Posted By: CoStar on December 3, 2025.  For more information, please click here to read the source article.

Pullback in ‘big box’ leasing weighs on average deal size

The retail leasing landscape is continuing a long-term transformation in response to changing consumer behavior.

This includes both a shift in the types of retailers leasing space, with recent activity dominated by service and food and beverage-based tenants, as well as how retailers, especially those in the apparel and general merchandise categories, utilize their leased space.

The net result has been smaller average retail lease sizes, as demand for smaller, more efficient spaces has increased while demand for larger boxes exceeding 50,000 square feet has decreased.

In total, nearly 53,000 retail leases encompassing over 206 million square feet of retail space were signed over the prior four quarters through the third quarter of this year. The totals are expected to rise as retail lease deals completed near the end of the third quarter are fully accounted for, but as it stands today, the average retail lease executed over the prior four quarters has dropped below 3,500 square feet for the first time on record.

Retail leasing activity has historically been heavily concentrated in smaller spaces, but this trend has intensified even further in recent years, as retailers have pulled back from leasing so-called ‘big box’ spaces once heavily favored by department stores. Retail spaces under 5,000 square feet accounted for approximately 80% of all retail lease transactions, representing just over 51% of total leased square footage.

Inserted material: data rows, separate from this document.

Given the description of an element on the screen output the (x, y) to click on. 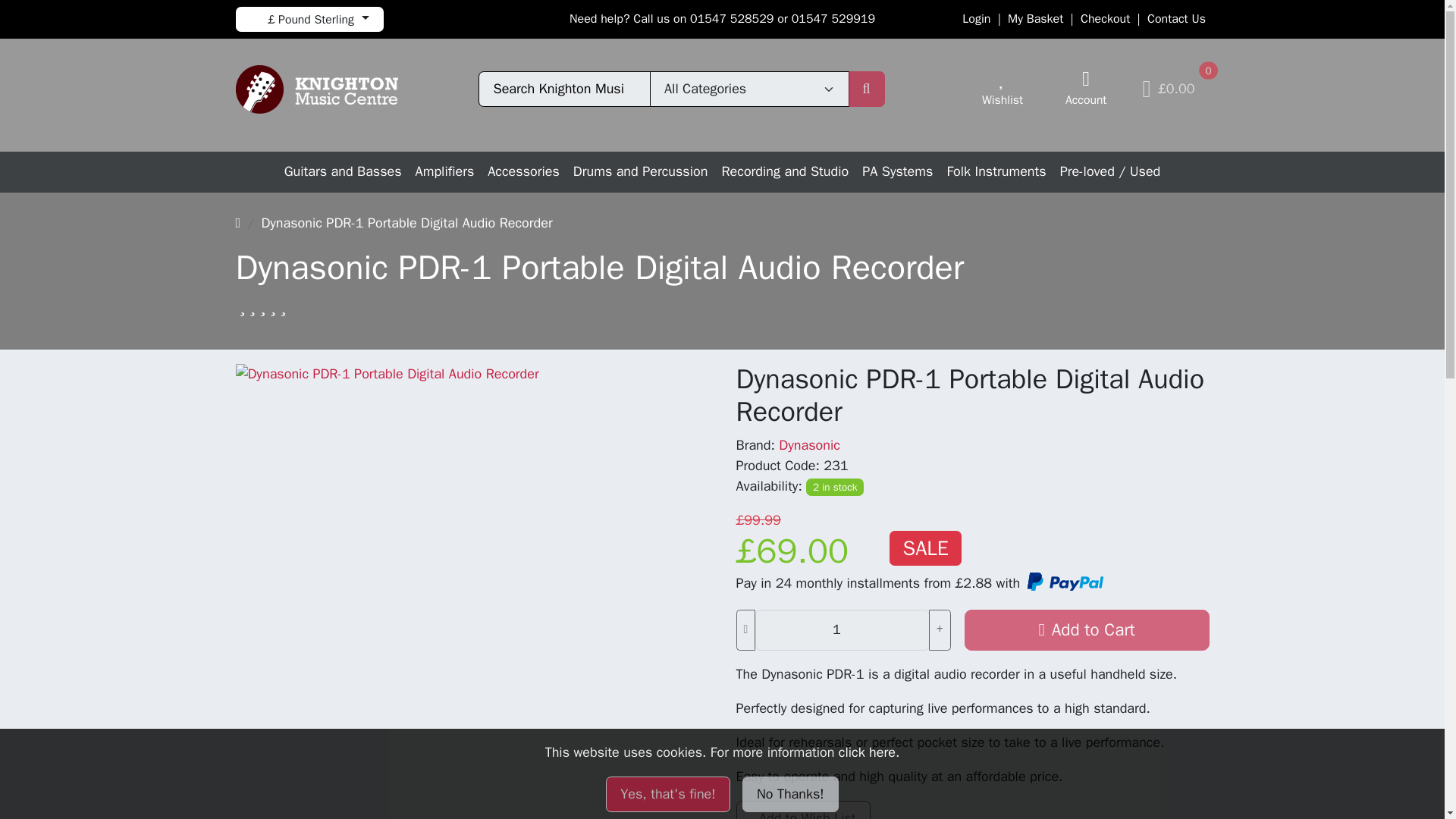
Guitars and Basses (343, 171)
01547 529919 (833, 18)
Contact Us (1176, 18)
01547 528529 (731, 18)
1 (841, 629)
Account (1086, 89)
Currency (308, 18)
How PayPal Works (1064, 582)
Amplifiers (445, 171)
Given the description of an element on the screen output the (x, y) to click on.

Breaking it down further, leases under 2,500 square feet accounted for approximately 44% of all retail lease transactions and 29% of the total square footage leased, while the 2,500–5,000 square foot range contributed another 36% of transactions and 22% of square footage. In contrast, retail spaces over 20,000 square feet comprised less than 5% of leases signed over the past four quarters and just 11% of total leased square footage, underscoring the ongoing shift toward smaller, more flexible retail formats.

The surge in leasing smaller retail spaces is being driven by a diverse mix of tenants, with food and beverage concepts leading the way. Notably, brands such as Starbucks, Chipotle Mexican Grill, Chick-fil-A, Jersey Mike’s Subs, Dunkin’ and McDonald’s have been among the most active in securing retail spaces under 5,000 square feet. These tenants are capitalizing on evolving consumer preferences for convenience, speed, and experiential dining, often favoring drive-thru and pick-up oriented formats.

Beyond food, service-oriented tenants are also prominent in the small box segment. H&R Block and Chase exemplify the demand from financial and professional services, while Verizon Communications highlights the ongoing need for retail presence among telecom providers. This trend reflects a broader shift toward essential services and daily needs since COVID-19, with retailers increasingly seeking highly visible, accessible locations in both urban and suburban markets.

While strong consumer spending has helped to drive a resurgent physical retail environment coming out of the pandemic, the bifurcated nature of the recovery in demand across retail box sizes serves as a stark reminder that shifting consumer preferences will continue to result in a wide range of outcomes. For retail properties, agility and adaptability are paramount and bigger spaces are rarely better in today’s retail leasing market.